A prospective case-control study was conducted to evaluate the genetic effects of VEGF polymorphisms on the development of OSA. 150 patients and 225 healthy controls were recruited for this study and their genotypes were determined by polymerase chain reaction and restriction fragment length polymorphism (PCR-RFLP). The odds ratios (OR) and 95% confidence intervals (CI) were calculated by logistic regression analysis.
Our study showed that the -460 C allele (C vs. T: OR = 1.95, 95% CI = 1.38-2.76) and +936 T allele (T vs.
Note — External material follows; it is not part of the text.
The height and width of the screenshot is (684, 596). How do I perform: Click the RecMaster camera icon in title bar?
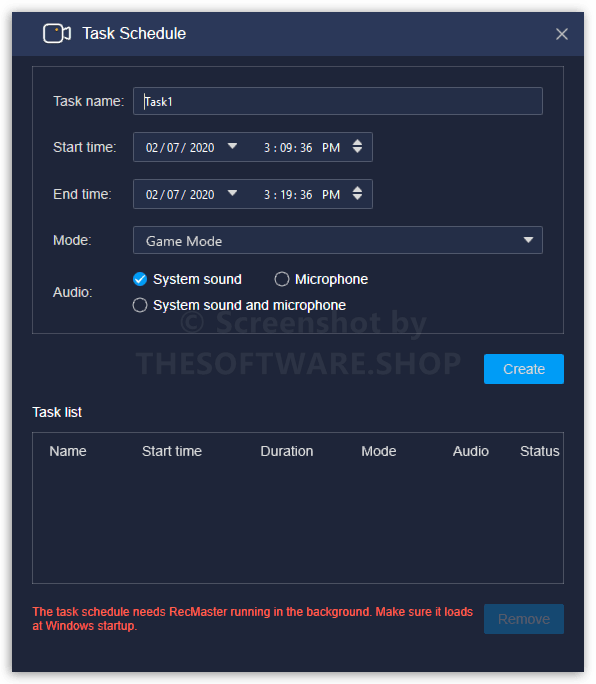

C: OR = 1.48, 95% CI = 1.02-2.15) were associated with an increased OSA risk, whereas +405 C allele was associated with a decreased susceptibility to OSA (C vs. G: OR = 0.61, 95% CI = 0.45-0.83). Compared with the most common haplotype CCT, CGC (OR = 2.22, 95% CI = 1.19-4.13) and TGC (OR = 3.83, 95% CI = 1.56-9.40) were associated with a significantly increased risk of OSA.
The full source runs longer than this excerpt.